Dulce y espeso, como si de caramelo se tratara, este buen mozo de la gastronomía internacional tampoco escatima acidez. Con toda su delicadeza a cuestas, entra de puntillas en cuanta cocina demande su sutil pero inconfundible toque de sabor; su perfumado y vehemente aroma. Lo que se dice, un verdadero caballero del mundillo culinario. Ese en el que lleva larga y tendida trayectoria. Así como lo oye. Aunque resulte un chiche nuevo de muchas alacenas argentas, el aceto balsámico acusa un origen ancestral. ¿Hacia dónde nos remontan sus orígenes? Hacia la Italia de la Edad Media. Región de Emilia-Romaña, para ser más precisos. Ciudad de Módena, para ser exactos. Allí donde el aceto es, aún hoy, una negruzca y refinada pócima de sabor. Diminuta pero poderosa dosis cuya presentación refuerza aquello de que lo bueno viene en frasco chico. Veamos, entonces, de qué va este gigante.
Más que amigos
Mire si será tano hasta la médula, que en lengua italiana la palabra aceto significa vinagre. Aunque… ¿es precisamente un vinagre? ¿Es posible comparar a ambos? Cierta es su familiaridad; aunque no así su filiación directa. El vinagre se obtiene a partir de la fermentación de vinos y sidras -así como de frutas y cereales-. ¿Lo recuerda? El alcohol resultante de tal proceso es quien, mediante una poderosa acción bacteriana, acaba convirtiéndose en ácido acético. En el caso del aceto, dicho proceso es mucho más lento: el mosto -jugo de uvas que constituye la base de su elaboración- es sometido, durante años, a una mínima actividad bacteriológica. De allí que se obtenga un ácido acético mucho más concentrado. ¿Qué mejor, entonces, que bautizarlo como “aceto”? Aunque, a decir verdad, su tratamiento sea digno de un buen vino. ¡Si hasta se lo añeja en barricas de madera! Y su estacionado puede ir desde los tres hasta los doce años. Le digo más, para el exclusivismo aceto de Módena (porque el mejor ejemplo siempre empieza por casa), el reposo no baja de la docena. Por lo que resulta tan buscado como costoso: durante su proceso de producción artesanal se obtienen poco menos de tres litros por cada 100 kilos de uva molida. ¿Qué tal?
En acción
Pues bien, llegada la hora de los bifes…o de la cocina, ¿a qué platos podemos incorporar la potente sutileza del aceto? Siguiendo los pasos del vinagre, y teniendo en cuenta que los vinagres saborizados son -muchas y equivocadas veces- considerados acetos, las ensaladas surgen como su destino más recurrente. Aunque, claro está, no el único. Este gran señor de la gastronomía se lleva bien con las vinagretas. ¿De qué van estas escurridizas preparaciones? Son salsas dignas de buena imaginación, ya que su receta no es absoluta. Tan sólo requiere de un líquido ácido, como el propio aceto, y de uno o más fluidos grasos: aceites, mayonesas y mostazas encabezan las filas del tradicionalismo; aunque el yogur natural también es una variante posible. ¿Y si buscamos un sabor agridulce? Un toque de miel aportará lo propio. ¡Las posibilidades son tan amplias como la inventiva!

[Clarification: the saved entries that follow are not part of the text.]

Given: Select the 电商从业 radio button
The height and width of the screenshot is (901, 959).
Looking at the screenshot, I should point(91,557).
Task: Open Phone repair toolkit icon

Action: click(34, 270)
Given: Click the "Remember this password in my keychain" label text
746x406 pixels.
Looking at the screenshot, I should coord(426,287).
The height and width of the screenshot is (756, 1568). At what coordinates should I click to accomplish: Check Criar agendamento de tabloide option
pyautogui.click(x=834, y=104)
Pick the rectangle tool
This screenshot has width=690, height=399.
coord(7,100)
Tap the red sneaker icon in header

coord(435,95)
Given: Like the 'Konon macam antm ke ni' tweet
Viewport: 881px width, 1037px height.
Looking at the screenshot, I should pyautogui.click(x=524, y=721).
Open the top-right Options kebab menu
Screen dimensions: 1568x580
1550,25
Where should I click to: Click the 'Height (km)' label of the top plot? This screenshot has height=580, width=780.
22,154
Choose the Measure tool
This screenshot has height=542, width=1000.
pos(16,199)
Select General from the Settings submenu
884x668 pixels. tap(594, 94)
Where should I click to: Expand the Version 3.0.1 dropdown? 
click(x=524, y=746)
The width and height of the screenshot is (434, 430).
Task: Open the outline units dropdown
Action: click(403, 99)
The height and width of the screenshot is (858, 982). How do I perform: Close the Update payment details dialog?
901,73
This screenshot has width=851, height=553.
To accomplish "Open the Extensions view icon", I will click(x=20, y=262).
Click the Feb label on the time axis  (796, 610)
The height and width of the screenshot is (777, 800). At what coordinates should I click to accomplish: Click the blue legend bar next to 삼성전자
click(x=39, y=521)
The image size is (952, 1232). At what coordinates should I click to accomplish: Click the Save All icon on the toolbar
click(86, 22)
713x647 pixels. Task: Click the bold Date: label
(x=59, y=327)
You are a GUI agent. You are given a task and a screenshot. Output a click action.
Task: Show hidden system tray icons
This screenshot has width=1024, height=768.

¿Y si de platos calientes va el asunto? Bien puede utilizar el aceto en preparaciones salteadas, ya sean a base de vegetales, arroz o, incluso, pasta. Por su parte, las carnes agradecerán el don de potenciar sabores que tiene este aderezo; así como los quesos… ¡y hasta las cremas! Porque a los helados también les dientan bien unas perfumadas gotitas de aceto. Ni hablar de los frutos rojos, quienes elevarán su natural dosis de dulzura y acidez al macerarse en las viscosas aguas de esta genialidad italiana. Otra más en la larga lista de legados culinarios que, desde tierras europeas, han anclado en suelo nacional para abonar y enriquecer nuestra cocina. Paladares argentinos, más que agradecidos.